- **Data**:

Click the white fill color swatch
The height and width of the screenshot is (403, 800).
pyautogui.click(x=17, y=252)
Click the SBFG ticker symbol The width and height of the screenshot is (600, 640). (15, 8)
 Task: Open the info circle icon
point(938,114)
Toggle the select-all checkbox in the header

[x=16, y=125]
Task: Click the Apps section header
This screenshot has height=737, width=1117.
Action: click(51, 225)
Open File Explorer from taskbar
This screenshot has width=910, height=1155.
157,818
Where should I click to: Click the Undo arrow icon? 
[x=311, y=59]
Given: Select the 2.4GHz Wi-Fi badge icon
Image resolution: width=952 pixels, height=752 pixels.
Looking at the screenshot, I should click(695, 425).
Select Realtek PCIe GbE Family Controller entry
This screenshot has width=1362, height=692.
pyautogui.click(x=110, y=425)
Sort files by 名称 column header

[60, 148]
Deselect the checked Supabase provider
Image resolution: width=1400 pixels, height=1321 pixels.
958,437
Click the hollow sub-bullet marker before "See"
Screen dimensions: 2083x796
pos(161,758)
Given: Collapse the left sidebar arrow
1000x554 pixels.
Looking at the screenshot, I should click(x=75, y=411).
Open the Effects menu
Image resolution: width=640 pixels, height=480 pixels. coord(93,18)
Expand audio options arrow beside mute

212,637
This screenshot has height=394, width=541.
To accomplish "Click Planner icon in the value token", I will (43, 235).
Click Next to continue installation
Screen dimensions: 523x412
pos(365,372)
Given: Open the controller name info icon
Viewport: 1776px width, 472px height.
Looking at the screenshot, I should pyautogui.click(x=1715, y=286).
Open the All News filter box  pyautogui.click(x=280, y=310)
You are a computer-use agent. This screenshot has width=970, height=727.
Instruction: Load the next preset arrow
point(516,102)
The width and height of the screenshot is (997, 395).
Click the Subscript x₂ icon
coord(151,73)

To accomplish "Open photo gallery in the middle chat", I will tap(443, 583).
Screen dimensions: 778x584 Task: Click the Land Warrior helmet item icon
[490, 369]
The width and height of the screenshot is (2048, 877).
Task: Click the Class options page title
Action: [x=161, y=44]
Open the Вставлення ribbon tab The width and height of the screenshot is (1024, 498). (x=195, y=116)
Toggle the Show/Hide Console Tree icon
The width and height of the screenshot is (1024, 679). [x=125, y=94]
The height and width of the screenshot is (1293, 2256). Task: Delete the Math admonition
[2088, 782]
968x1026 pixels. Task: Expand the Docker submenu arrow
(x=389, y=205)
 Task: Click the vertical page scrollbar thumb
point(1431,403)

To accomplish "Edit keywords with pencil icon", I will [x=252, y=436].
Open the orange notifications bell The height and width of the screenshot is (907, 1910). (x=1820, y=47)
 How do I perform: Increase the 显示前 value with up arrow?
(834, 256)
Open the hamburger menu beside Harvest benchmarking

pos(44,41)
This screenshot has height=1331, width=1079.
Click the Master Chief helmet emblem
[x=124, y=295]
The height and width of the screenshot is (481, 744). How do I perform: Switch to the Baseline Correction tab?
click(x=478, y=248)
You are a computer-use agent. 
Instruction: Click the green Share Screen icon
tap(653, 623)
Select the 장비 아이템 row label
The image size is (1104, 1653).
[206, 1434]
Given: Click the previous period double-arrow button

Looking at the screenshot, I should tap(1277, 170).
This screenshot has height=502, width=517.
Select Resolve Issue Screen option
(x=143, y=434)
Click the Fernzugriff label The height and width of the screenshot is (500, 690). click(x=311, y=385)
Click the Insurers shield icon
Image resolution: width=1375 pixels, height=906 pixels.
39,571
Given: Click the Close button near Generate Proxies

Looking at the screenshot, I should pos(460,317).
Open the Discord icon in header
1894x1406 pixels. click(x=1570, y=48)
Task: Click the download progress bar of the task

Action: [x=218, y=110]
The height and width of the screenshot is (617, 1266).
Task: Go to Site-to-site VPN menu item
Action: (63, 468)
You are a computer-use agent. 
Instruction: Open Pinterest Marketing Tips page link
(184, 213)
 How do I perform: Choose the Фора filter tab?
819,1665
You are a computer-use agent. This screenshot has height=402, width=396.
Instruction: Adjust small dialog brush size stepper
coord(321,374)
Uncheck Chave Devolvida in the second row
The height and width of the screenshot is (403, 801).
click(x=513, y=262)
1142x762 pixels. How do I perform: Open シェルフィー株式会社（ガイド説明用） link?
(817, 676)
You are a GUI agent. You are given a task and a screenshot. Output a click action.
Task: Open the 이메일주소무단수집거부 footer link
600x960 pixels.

- **Task directions**:
Your answer should consist solely of the lines above from the line with "Open the Вставлення" to the line with "Click the Insurers shield icon", both included, reproduced exactly.

- **Reply to the exercise**:
Open the Вставлення ribbon tab The width and height of the screenshot is (1024, 498). (x=195, y=116)
Toggle the Show/Hide Console Tree icon
The width and height of the screenshot is (1024, 679). [x=125, y=94]
The height and width of the screenshot is (1293, 2256). Task: Delete the Math admonition
[2088, 782]
968x1026 pixels. Task: Expand the Docker submenu arrow
(x=389, y=205)
 Task: Click the vertical page scrollbar thumb
point(1431,403)

To accomplish "Edit keywords with pencil icon", I will [x=252, y=436].
Open the orange notifications bell The height and width of the screenshot is (907, 1910). (x=1820, y=47)
 How do I perform: Increase the 显示前 value with up arrow?
(834, 256)
Open the hamburger menu beside Harvest benchmarking

pos(44,41)
This screenshot has height=1331, width=1079.
Click the Master Chief helmet emblem
[x=124, y=295]
The height and width of the screenshot is (481, 744). How do I perform: Switch to the Baseline Correction tab?
click(x=478, y=248)
You are a computer-use agent. 
Instruction: Click the green Share Screen icon
tap(653, 623)
Select the 장비 아이템 row label
The image size is (1104, 1653).
[206, 1434]
Given: Click the previous period double-arrow button

Looking at the screenshot, I should tap(1277, 170).
This screenshot has height=502, width=517.
Select Resolve Issue Screen option
(x=143, y=434)
Click the Fernzugriff label The height and width of the screenshot is (500, 690). click(x=311, y=385)
Click the Insurers shield icon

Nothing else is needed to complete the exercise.